*** Opening of SUPPLIED RECORDS ***

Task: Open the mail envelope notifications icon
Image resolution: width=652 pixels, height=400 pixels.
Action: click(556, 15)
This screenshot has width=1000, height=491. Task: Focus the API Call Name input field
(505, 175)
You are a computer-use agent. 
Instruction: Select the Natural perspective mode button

*** Close of SUPPLIED RECORDS ***
*** Opening of SUPPLIED RECORDS ***

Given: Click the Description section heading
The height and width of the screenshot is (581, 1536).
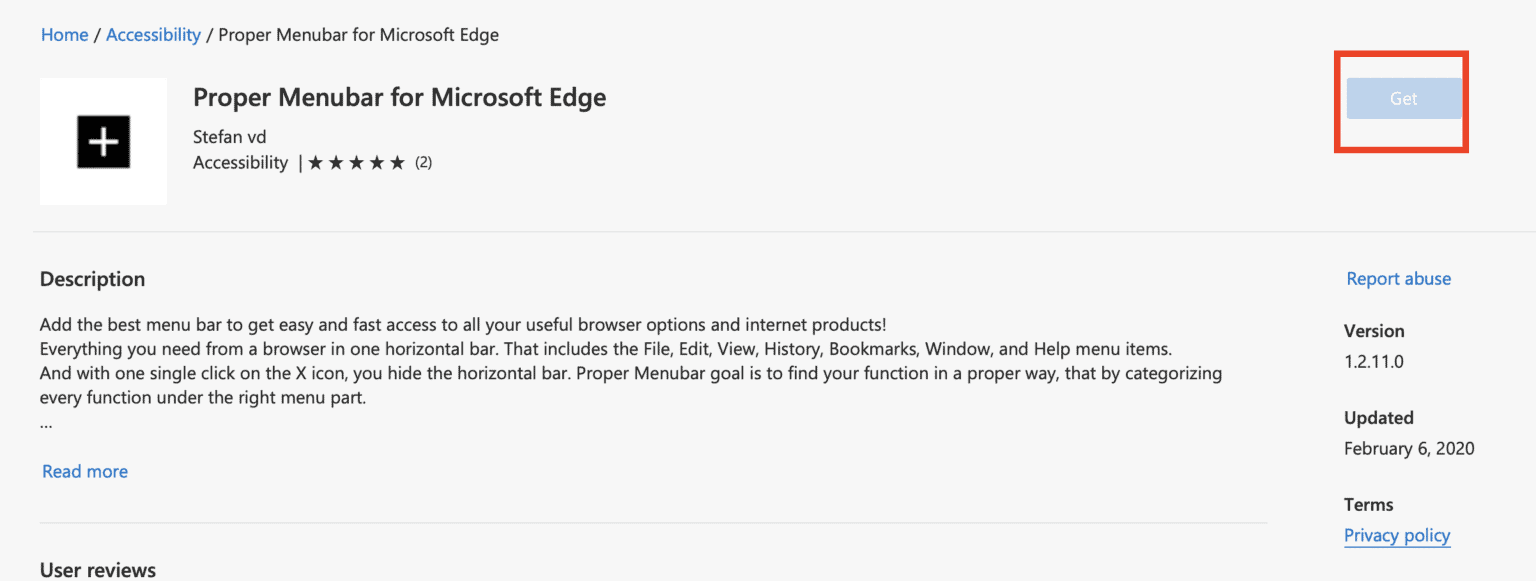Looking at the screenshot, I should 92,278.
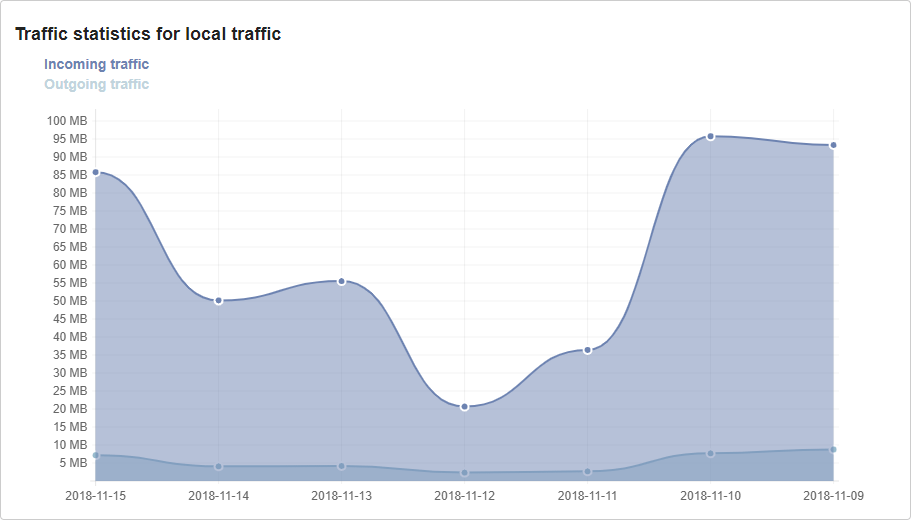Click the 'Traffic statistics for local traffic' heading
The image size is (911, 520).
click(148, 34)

*** Close of SUPPLIED RECORDS ***

AIM OF THE TASK
Looking back over the data above, restate word for word the lines that begin at the line with "You are a computer-use agent." and end at the line with "Instruction: Select the", inclusive.

ANSWER SPACE
You are a computer-use agent. 
Instruction: Select the Natural perspective mode button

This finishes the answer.